Quick Curtain British Library Crime Classics by Alan Melville Poisoned Pen Press Pub Date 05 Dec 2017
Alan Melville did not spend much of his life writing mysteries, but those he did are clever and fun - albeit a not particularly accurate representation of police procedure. His books have an element of showmanship and his detectives, albeit earnest and determined are not geniuses. Melville’s subtle humor and dry wit is clear with each turned page. He leaves complex machinations to other authors. What you see is what you get - almost.
In Quick Curtain, the star of a dazzling music extravaganza is murdered onstage. Soon after, another member of the cast is found hanged, an apparent suicide. But is this simply a matter of a remorseful killer committing suicide? Or is there a more complex conspiracy behind the surprising murder? Inspector Wilson and his son Derek (a young journalist who readily joins the investigation) tackle the case, but will their solution be the right one?
Quick Curtain has many humorous scenes, but it is understated compared to more modern comic mysteries. Though it hasn’t stood the test of time quite as well as other mysteries from the Golden Age, Quick Curtain is not formulaic and definitely has surprises in store for readers.
4 / 5
I received a copy of Quick Curtain from the publisher and Netgalley.com in exchange for an honest review.
'Don't talk bunk!' said Mr Douglas. 'You can't carry on with the show with a man dying on stage.

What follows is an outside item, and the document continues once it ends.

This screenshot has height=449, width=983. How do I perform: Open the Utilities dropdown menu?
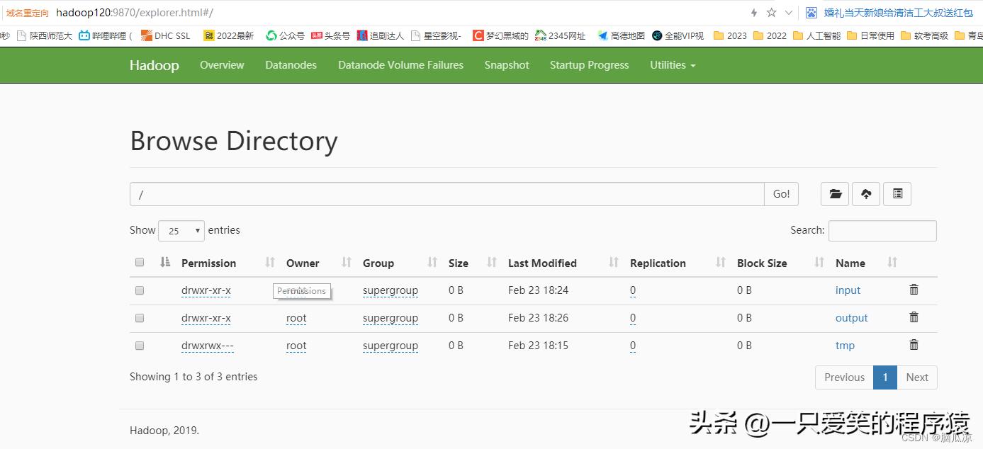[x=671, y=64]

Drop the curtain!' When Douglas B. Douglas—leading light of the London theatre—premieres his new musical extravaganza, Blue Music, he is sure the packed house will be dazzled by the performance. What he couldn't predict is the death of his star, Brandon Baker, on stage in the middle of Act 2. Soon another member of the cast is found dead, and it seems to be a straightforward case of murder followed by suicide. Inspector Wilson of Scotland Yard—who happens to be among the audience—soon discovers otherwise. Together with Derek, his journalist son, Wilson takes charge of proceedings in his own inimitable way. This is a witty, satirical novel from the golden age of British crime fiction between the world wars. It is long overdue for rediscovery and this new edition includes an informative introduction by Martin Edwards, author of The Golden Age of Murder.